Please copy out the entire listing below word for word, leaving the pictures out of your copy.

(Screen grounding examples)
● ● ●
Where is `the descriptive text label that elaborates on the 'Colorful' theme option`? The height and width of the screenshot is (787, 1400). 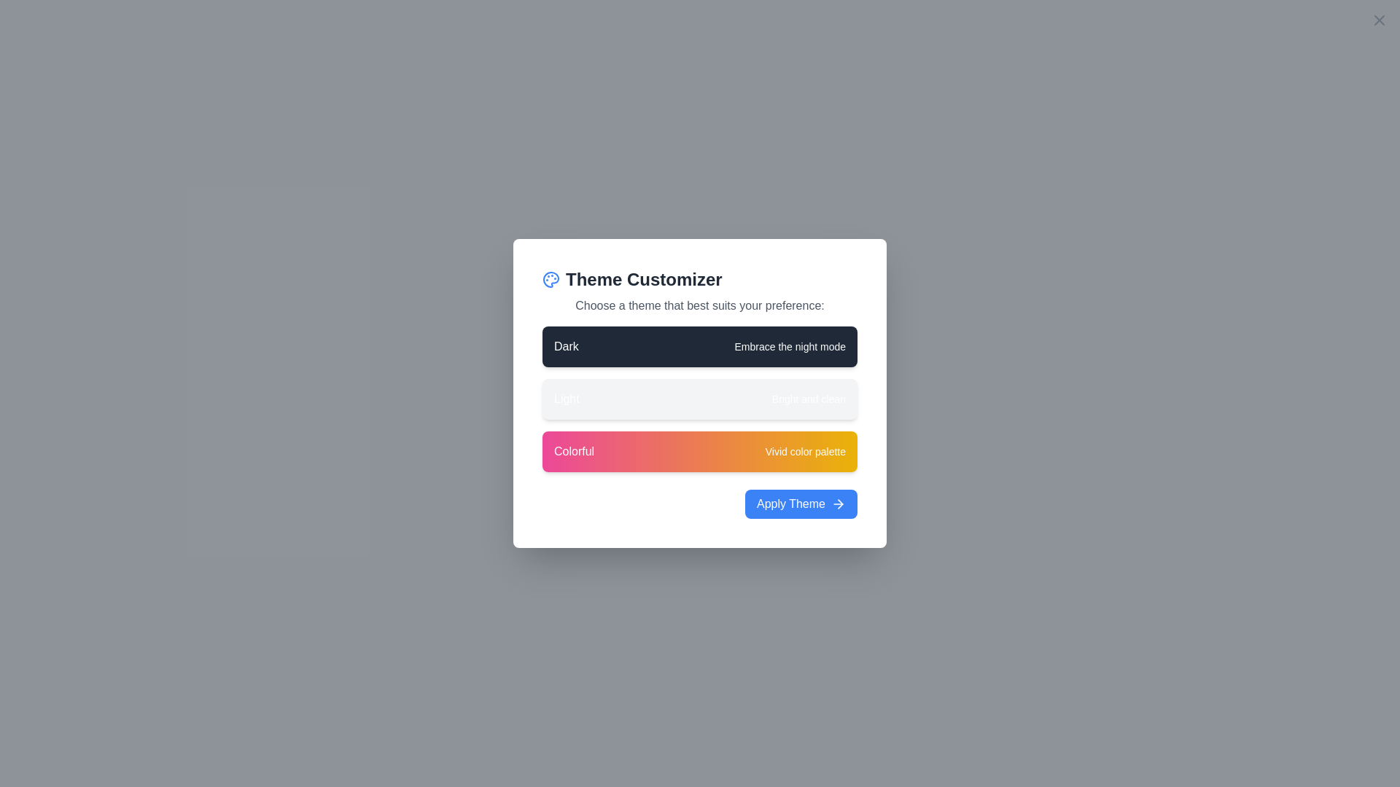
the descriptive text label that elaborates on the 'Colorful' theme option is located at coordinates (804, 451).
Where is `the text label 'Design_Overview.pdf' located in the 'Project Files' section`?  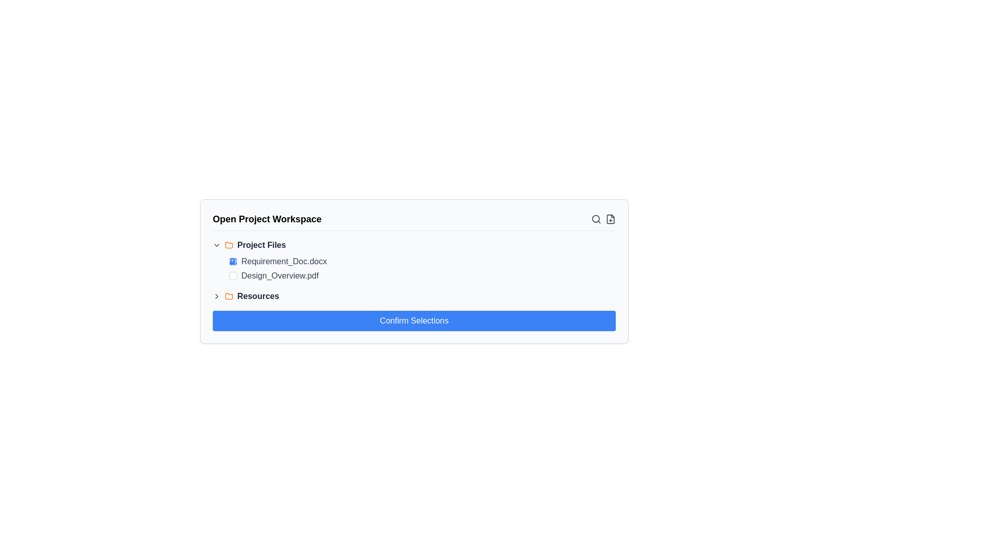
the text label 'Design_Overview.pdf' located in the 'Project Files' section is located at coordinates (280, 276).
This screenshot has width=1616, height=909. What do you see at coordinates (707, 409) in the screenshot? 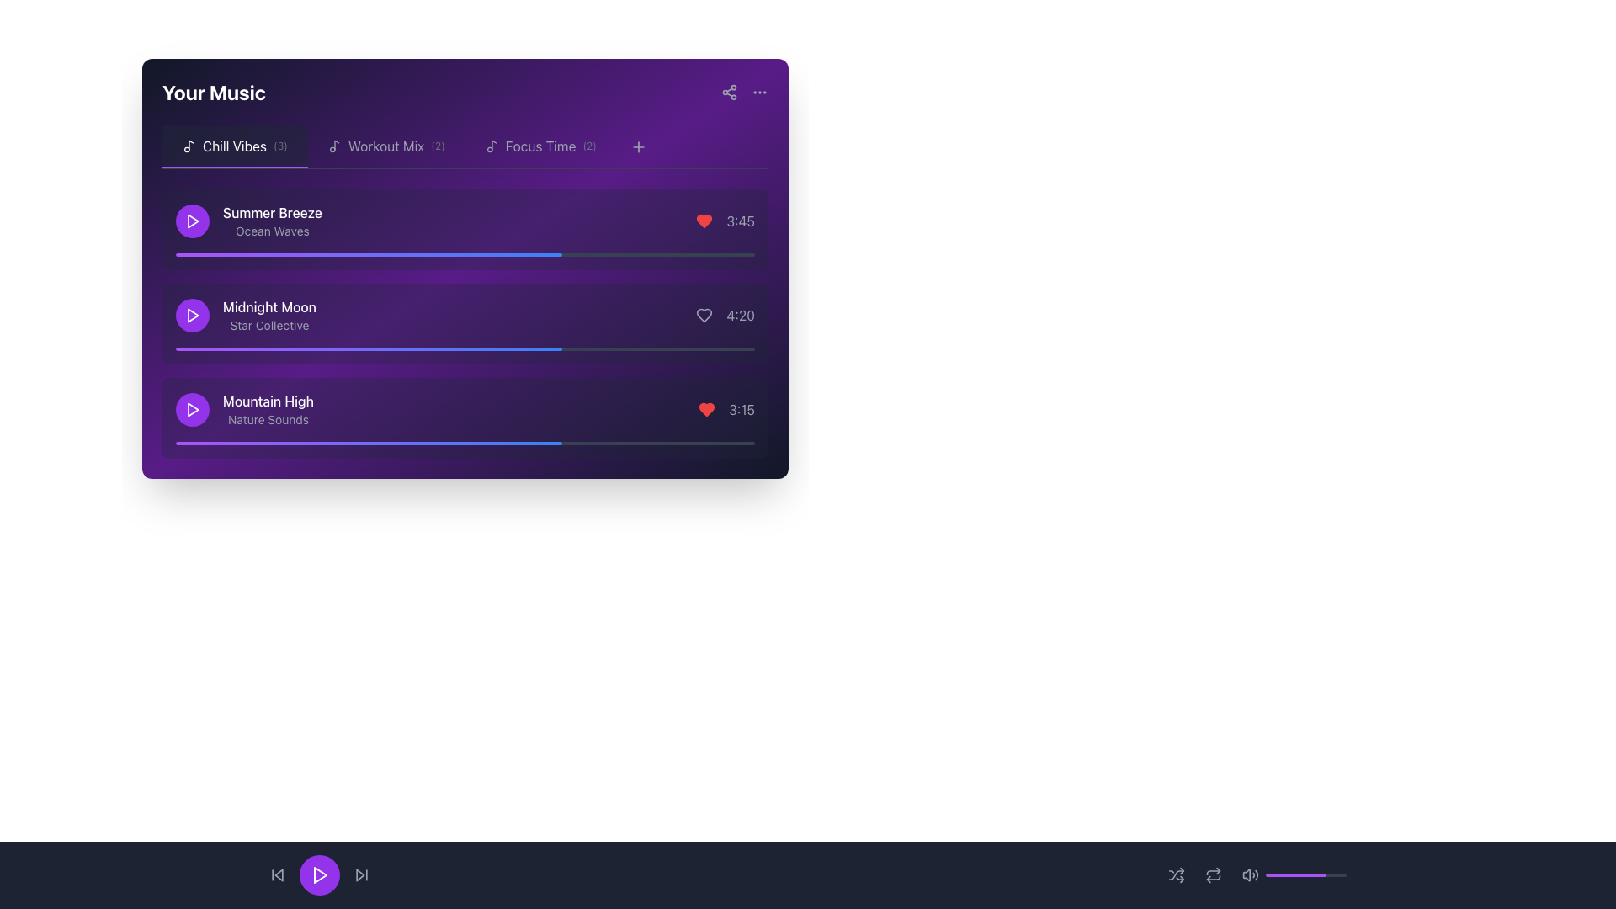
● ● ●
Result:
Where is `the descriptive text label that elaborates on the 'Colorful' theme option`? The height and width of the screenshot is (787, 1400). 
the descriptive text label that elaborates on the 'Colorful' theme option is located at coordinates (804, 451).
Where is `the text label 'Design_Overview.pdf' located in the 'Project Files' section`?  
the text label 'Design_Overview.pdf' located in the 'Project Files' section is located at coordinates (280, 276).
This screenshot has width=1616, height=909. What do you see at coordinates (707, 409) in the screenshot? 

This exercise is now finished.